2.1 Pengertian Pemerolehan Bahasa Pertama
Pemerolehan bahasa pertama memang bersifat primer paling sedikit dalam dua hala yaitu dari segi urutan dan dari segi kegunaan. Selama pemerolehan itu mengalami proses yang berlangsung selama jangka waktu yang panjang, maka jelas terdapat berbagai kasus yang rumit. Pemerolehan bahasa pertama adalah apabila seseorang memperoleh bahasa yang semula tanpa bahasa.
2.2 Ragam Pemerolehan Bahasa Pertama
Pemerolehan bahasa pertama terjadi apabila pelajar biasanya seorang anak yang sejak semula tampa bahasa dan kini dia memperoleh satu bahasa.
1. ekabahasa : Pemerolehan bahasa pertama tetapi yang diperoleh hanya satu bahasa.
2. dwibahasa : Pemerolehan bahasa pertama tetapi yang diperoleh dua bahasa.
Pemerolehan bahasa pertama sangat erat hubungannya dengan perkembangan kognitif sang anak. Dari penelitian para pakar mengenai perkembangan kognitif dapat ditarik dua kesimpulan yakni produksi ucapan-ucapan yang berdasarkan tata bahasa yang teratur tapi tidaklah secara otomatis dan sang pembicara harus memperoleh kategori-kategori kognitif yang mendasari bebagai makna ekspresif bahasa alamiah.
2.3 Penelitian Mengenai Pemerolehan Bahasa Pertama
Cromer (1976) berpendapat bahwa kebanyakan dari strategi-strategi dapat diterima sebagai prinsif nonlinguistic umum bagi penangulangan informasi. Penelitian terdahulu berupaya mencari strategi ampu yang digunakan oleh para pribumi dalam memperoleh bahasa mereka. Walaupun Roger Brown (1973) tidak mengunakan pendekatan ini, namun telaah longitudinalnya justru merupakan penemuan yang paling cermat dan teliti pada masa itu.

2.4 Dari PB1 ke PB2
Sebuh bahasa mempunyai cirri-ciri khusus yang membedakan bahas yang satu dengan bahasa yang lain. Cirri khusus ini mencangkup keseluruhan kosakata, morfologi, sintaksis dan fonologI. Sangat sukar menentukan batas yang pasti dana nyataantara pemerolehan bahasa pertama dengan pemerolehan bahasa kedua, selain alasan sedrhana bahwa PB2 mulai kerpkali sebelum PB1 berakhir.
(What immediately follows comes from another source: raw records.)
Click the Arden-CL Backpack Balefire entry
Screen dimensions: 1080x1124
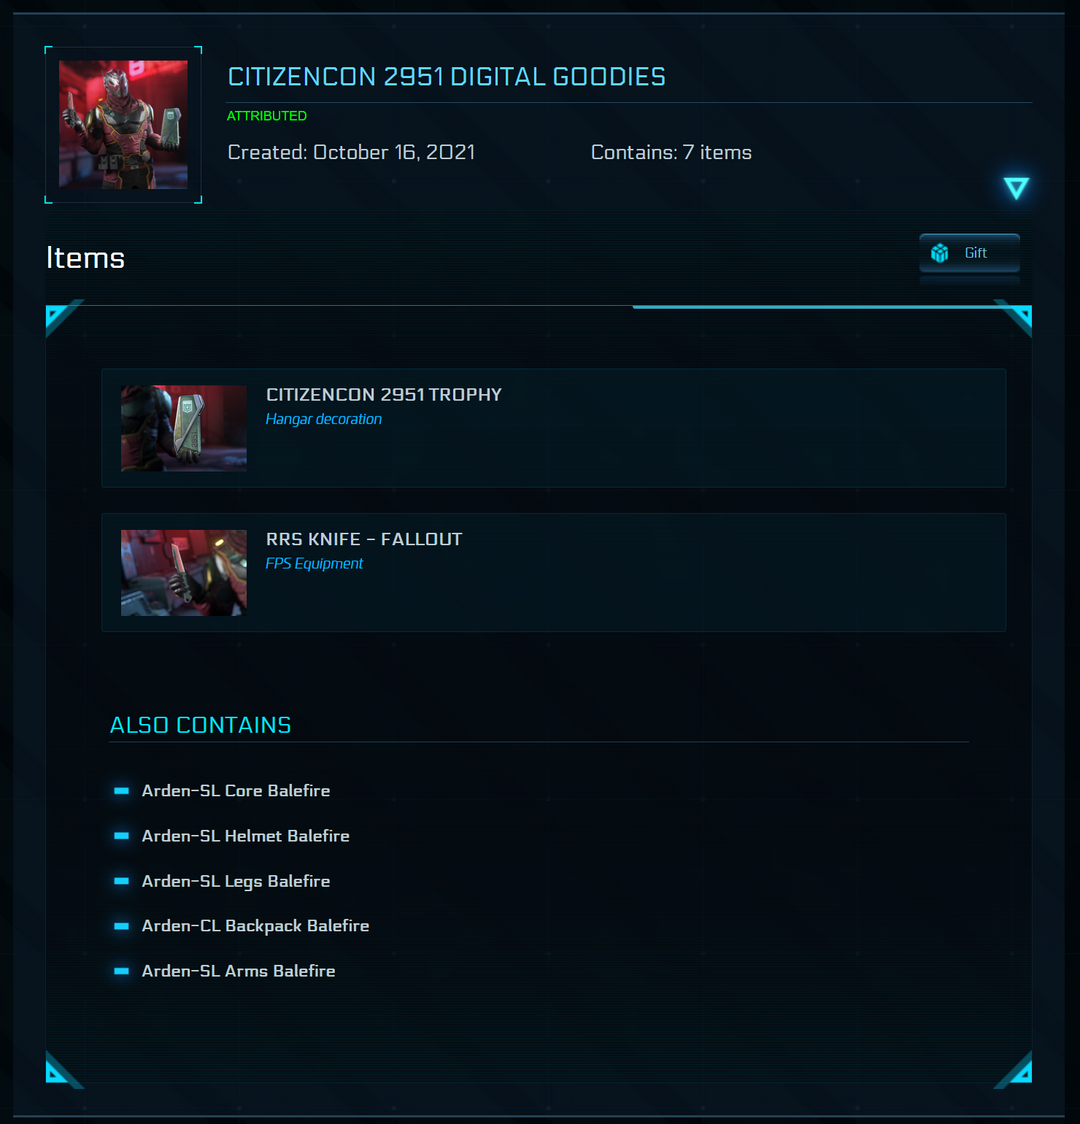click(x=255, y=926)
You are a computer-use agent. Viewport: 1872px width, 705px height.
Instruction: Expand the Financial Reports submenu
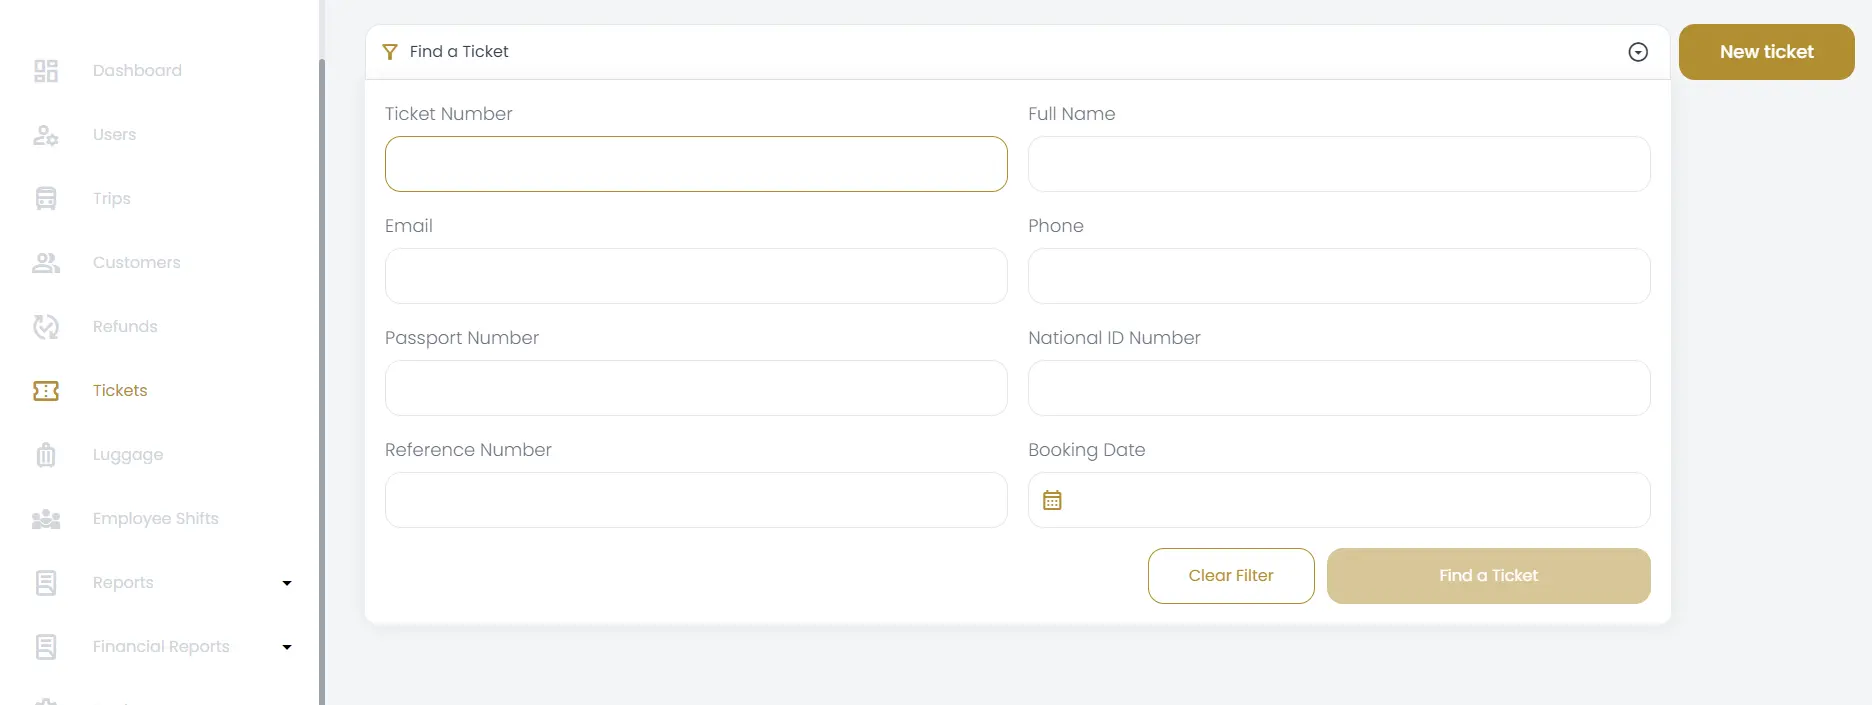click(x=287, y=647)
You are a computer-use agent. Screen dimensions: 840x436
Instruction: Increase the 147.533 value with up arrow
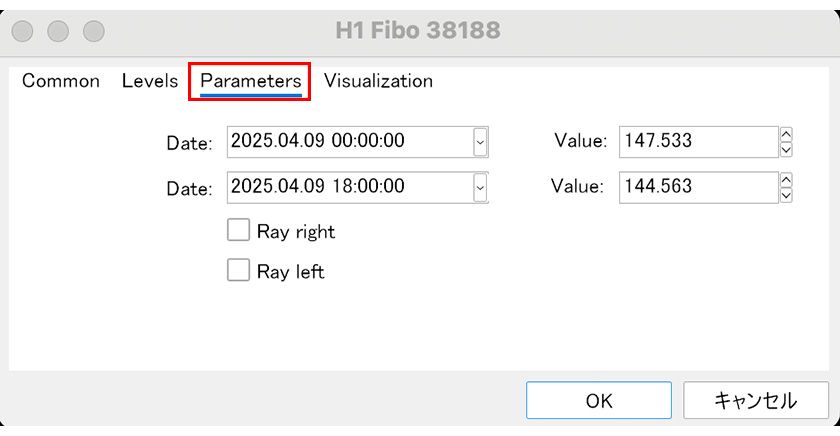(785, 135)
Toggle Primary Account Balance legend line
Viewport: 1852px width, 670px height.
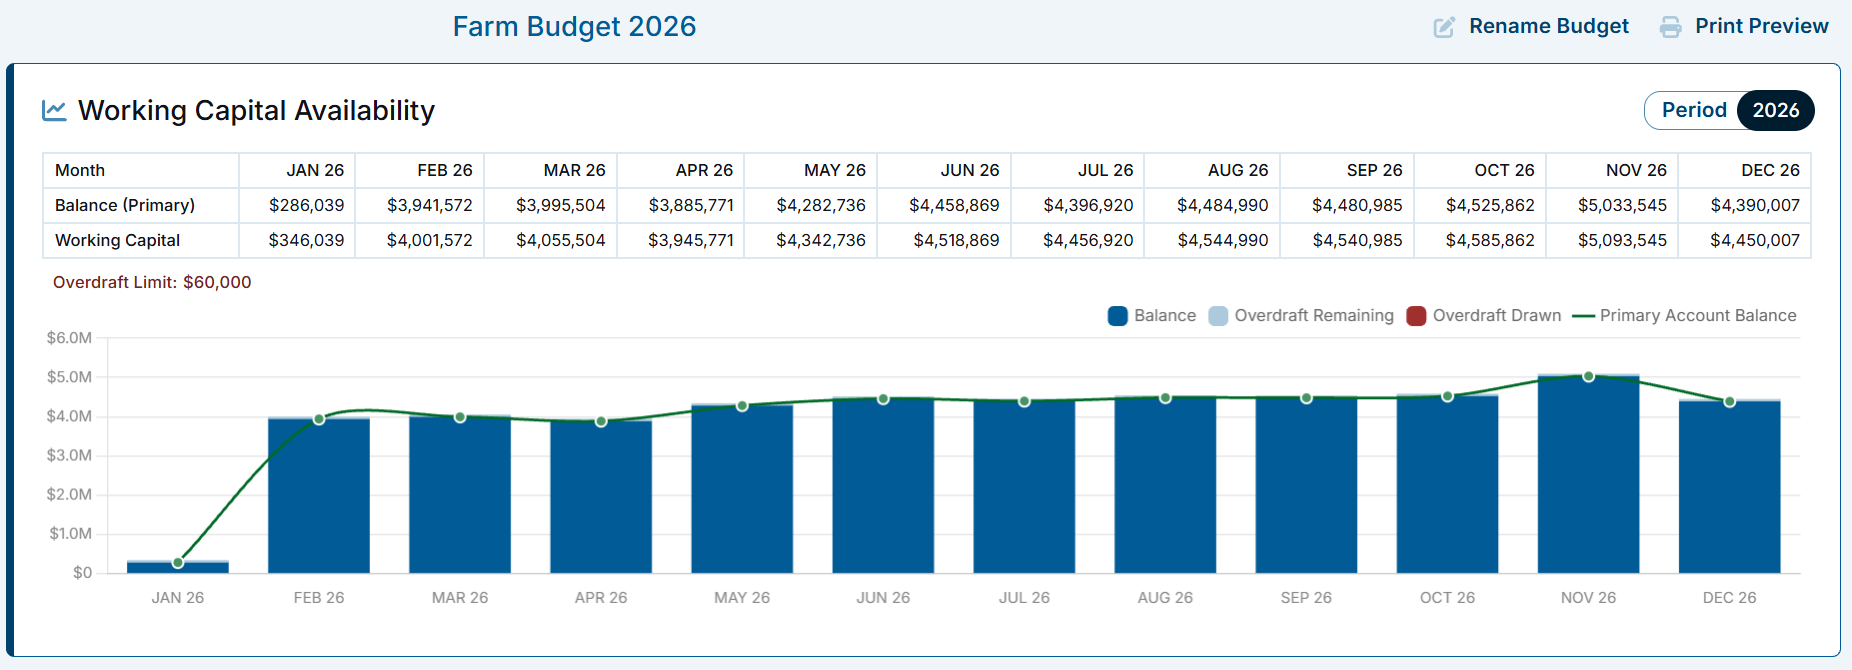click(x=1583, y=316)
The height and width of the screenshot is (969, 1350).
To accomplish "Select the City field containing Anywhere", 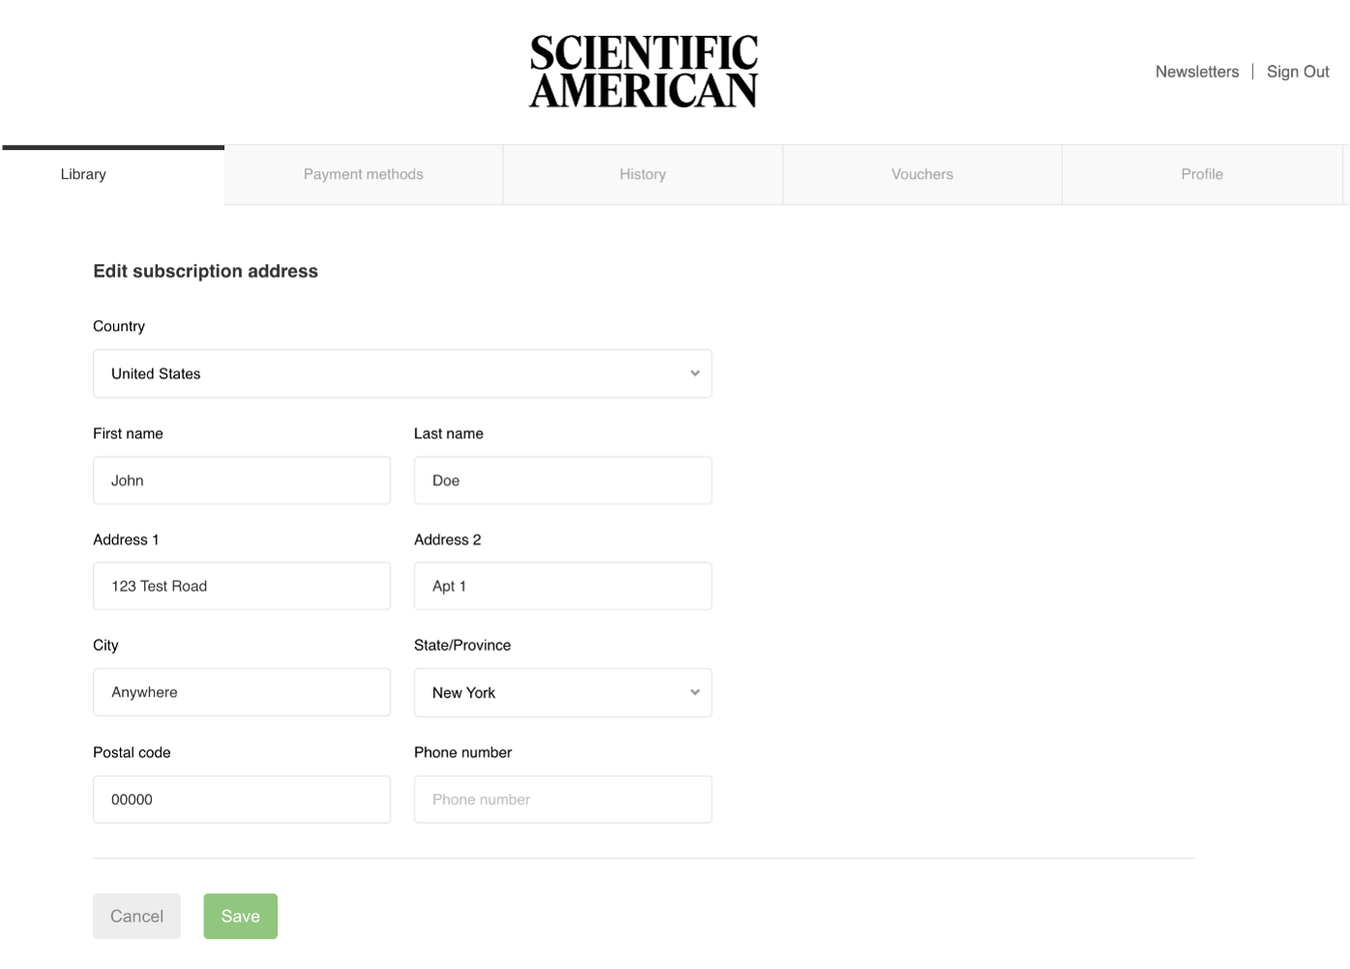I will (241, 692).
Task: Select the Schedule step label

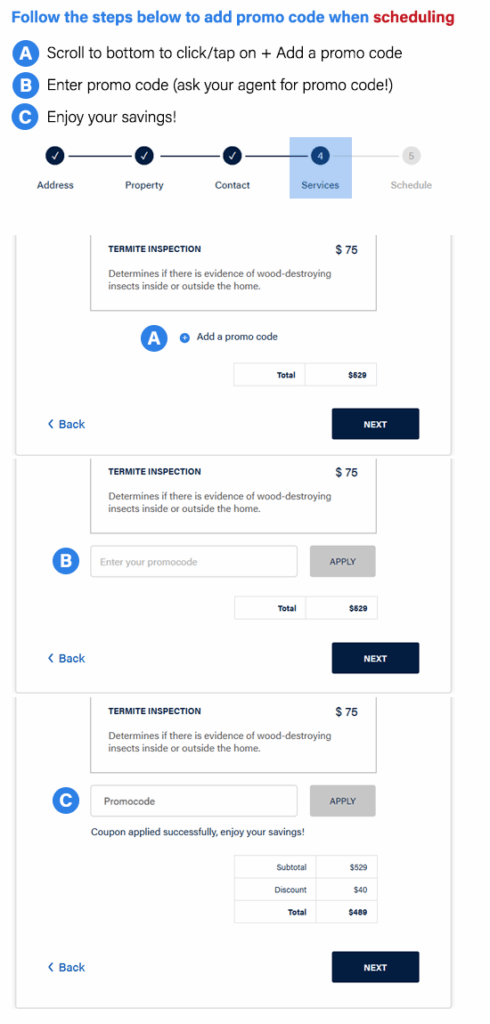Action: [x=411, y=185]

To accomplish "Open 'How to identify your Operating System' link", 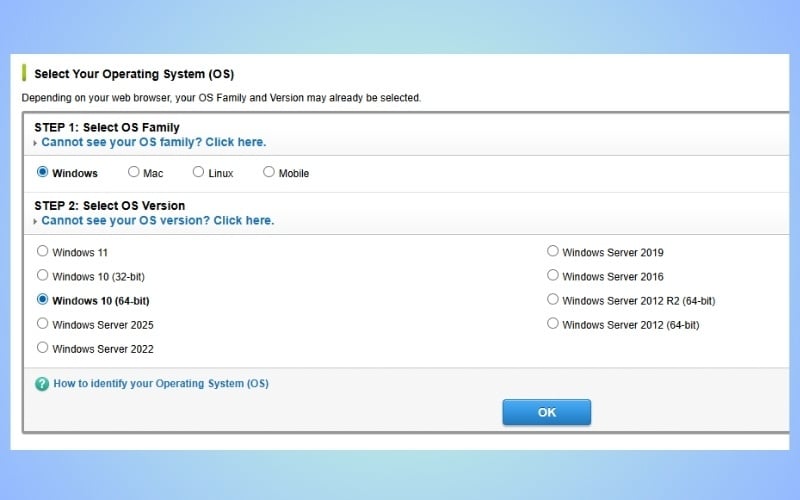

2.5 Pengaruh Bahasa Pertama Pada PB2
Keanekaragaman budaya dan bahasa daerah mempunyai peranan dan pengaruh terhadap bahasa yang akan diperoleh anak pada tahapan berikutnya. Sebagai contoh seorang anak yang orang tuanya berasal dari daerah Melayu dengan lingkungan orang Melayu dan selalu menggunakan bahasa Melayu sebagai alat komunikasi sehari-hari, maka anak itu akan mudah menerima kehadiran bahasa Indonesia sebagai bahasa kedua (B2) di sekolahnya. Tuturan bahasa pertama (B1) yang diperoleh dalam keluarga dan lingkungannya sangat mendukung terhadap proses pembelajaran bahasa kedua (B2) yaitu bahasa Indonesia. Hal ini sangat dimungkinkan selain faktor kebiasaan juga bahasa Indonesia berasal dari bahasa Melayu. Lain halnya jika kedua orang tuanya berasal dari daerah Jawa dengan lingkungan orang Jawa tentu dalam komunikasi sehari-hari menggunakan bahasa Jawa akan mengalami kesulitan untuk menerima bahasa kedua (B2) yaitu bahasa Indonesia yang dirasakan asing dan jarang didengarnya.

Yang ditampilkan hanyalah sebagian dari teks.